Collaborative transparency projects
Collaborative Transparency Projects focus on specific aspects of transparency. Each collaborative project involves the joint efforts of multiple wiki editors. The goal of each individual project is to build a comprehensive body of information about that specific transparency issue. Projects change on a monthly basis, and any work/website(s) resulting from these projects will be publicized in the Show Me The Spending Coalition's weekly transparency update and other media.
The goal of August's collaborative transparency project was to gather information on those states that currently do not have separate transparency portals online.
Transparency and openness in government spending is crucial in an open society as it reinforces our system of checks and balances. When citizens know how, where, and why their tax dollars are being spent they are far better able to hold government accountable and then demand changes. As a result, government becomes more responsive to constituent’s concerns, thus bolstering public confidence, promoting fiscal responsibility, and reducing the prospects of waste, fraud, and abuse. But until recently, when it came to tracking government expenditures online, we were left in the dark.

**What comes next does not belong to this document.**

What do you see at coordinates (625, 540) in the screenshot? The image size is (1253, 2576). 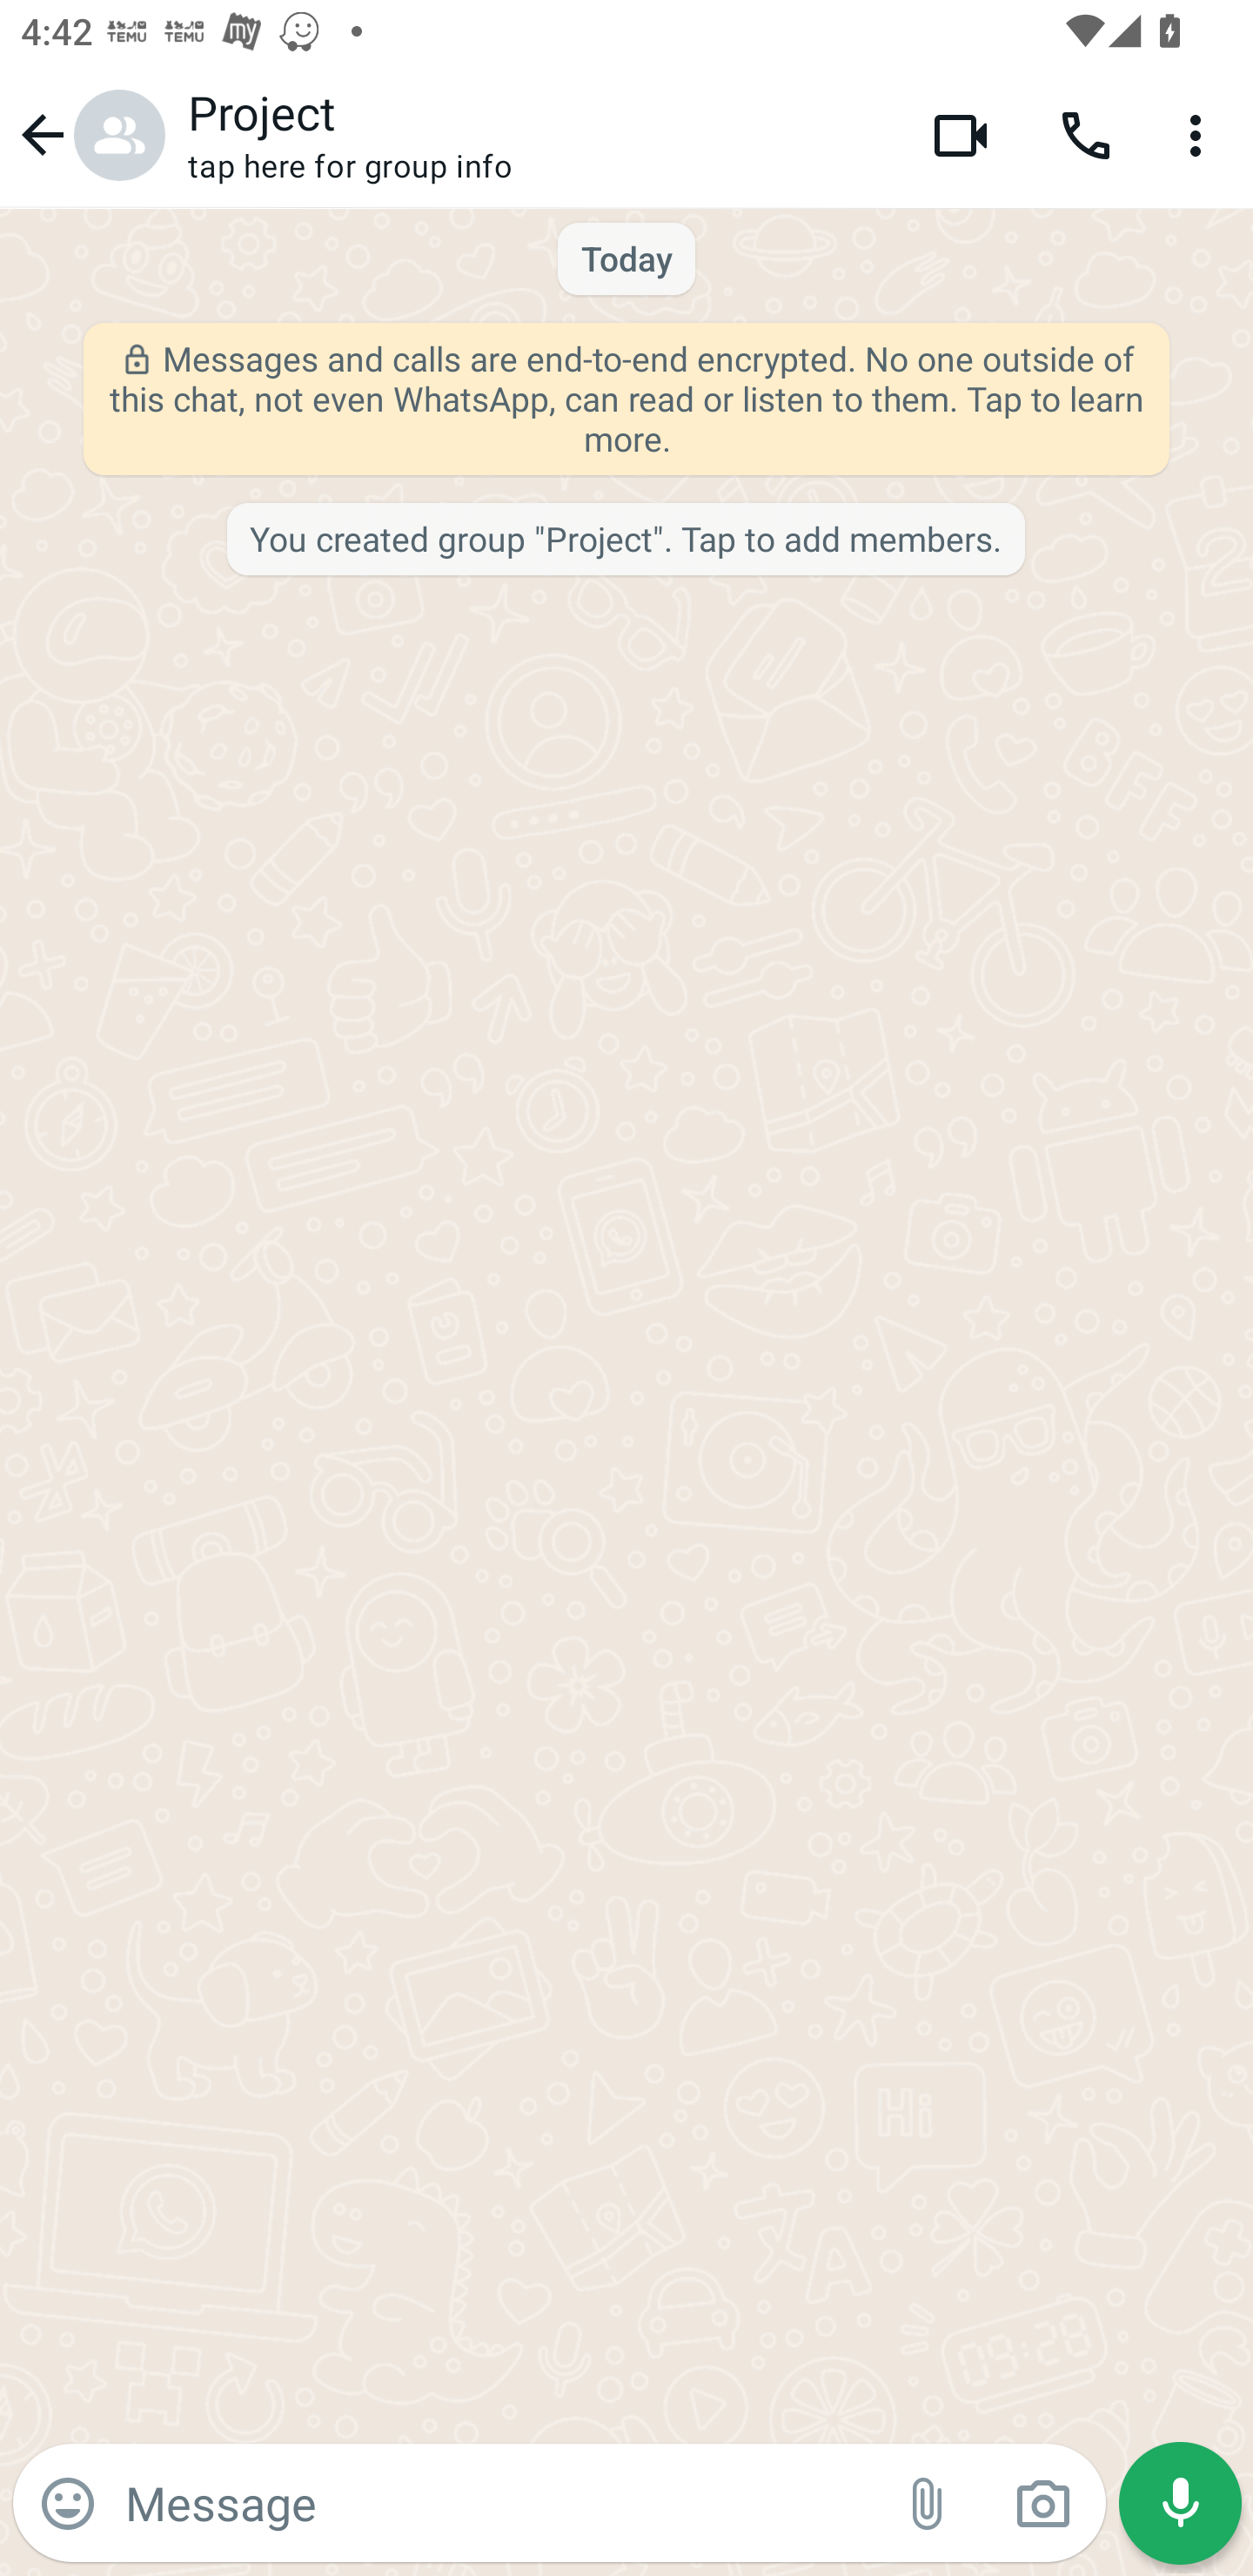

However, over the last few years state governments across the country have been changing that, creating entirely new web portals dedicated to spending transparency, listing state employee salaries, providing state operating budgets and the like. In addition, independent organizations have jumped on the transparency bandwagon, often times filling the void in states that do not yet have official government transparency sites. They too, organize financial information into user friendly and searchable format.
For the month of August 2010 Show Me the Spending kept people informed on those states which still lack separate transparency portals. And as a collaborative transparency effort, we encourage individuals and state-based watchdog groups to send any relevant transparency updates to Show Me the Spending. Tell us about your organization’s work, any state transparency developments, or legislative efforts for more transparency. Simply reply to the Show Me the Spending Coalition's Newsletter email with your information or update the wiki yourself.
The hope is to make Show Me the Spending an up to date information sharing website that keeps you in the light about transparency measures taking place around the country.
The goal of February's collaborative project was to relate each state's transparency, fiscal stability, and the portion of a federal stimulus it may receive. Although many factors determine whether a state is in the red or black, transparency is a significant one because it furthers economic stability by fostering efficient spending. As Texas Comptroller Susan Combs and others (dead link) have claimed, transparency enables government to eliminate waste, an objective for which all should strive during a recession. Likewise, the degree to which a state receives federal aid when it is insolvent will also, in the long-run, determine that state's tendency to develop prudent or ill-advised spending and budgetary habits. If bailouts are guaranteed when times are rough, foresight and frugal spending seem unnecessary when state coffers are full.
To contribute to this project, find out information about your state's
- estimated budget shortfall for what's left of the 2008-2009 fiscal year, and that shortfall's percentage of the spending that was planned for the 2008-2009 fiscal year
- anticipated cut from a federal stimulus package
The focus of January's group project was on bringing greater transparency to state and local education spending. Put up information about your state or local education spending by clicking here.
The focus of December's group project was discovering and listing budget websites and budget analyses for each state. While some budget pages are already available, they will be more useful when aggregated in a central location. Likewise, accurate, in-depth budget analyses are vital as citizens assess the decisions of government officials and legislators. Click here to add information about where citizens can find budget information and analysis for your state.
The focus of November's group project was discovering and listing state employee salary databases and information. Thanks to the Asbury Park Press, taxpayers have at least some information about federal employee salaries. Many states, however, lack this type of information:
- A handful of state governments enable citizens to search for specific state employees' salaries.
- Citizens of other states must use independently developed databases, often maintained by online newspapers.
- For citizens of some states, public employee salary information is not available online.
By the end of November, the Show Me The Spending Coalition planned to have every available public employee salary database listed on this page. To join in November's efforts alongside your fellow wiki editors, begin researching and then post your findings by clicking here.
Suggested future projects
Feel free to suggest future transparency collaborative projects on this page. For example:
- Independent education and school district transparency websites
- Information on state union activity and transparency. For example, the U.S. Department of Labor posts important transparency reports that detail how union bosses spend rank-and-file dues. Take a look at www.unionreports.gov.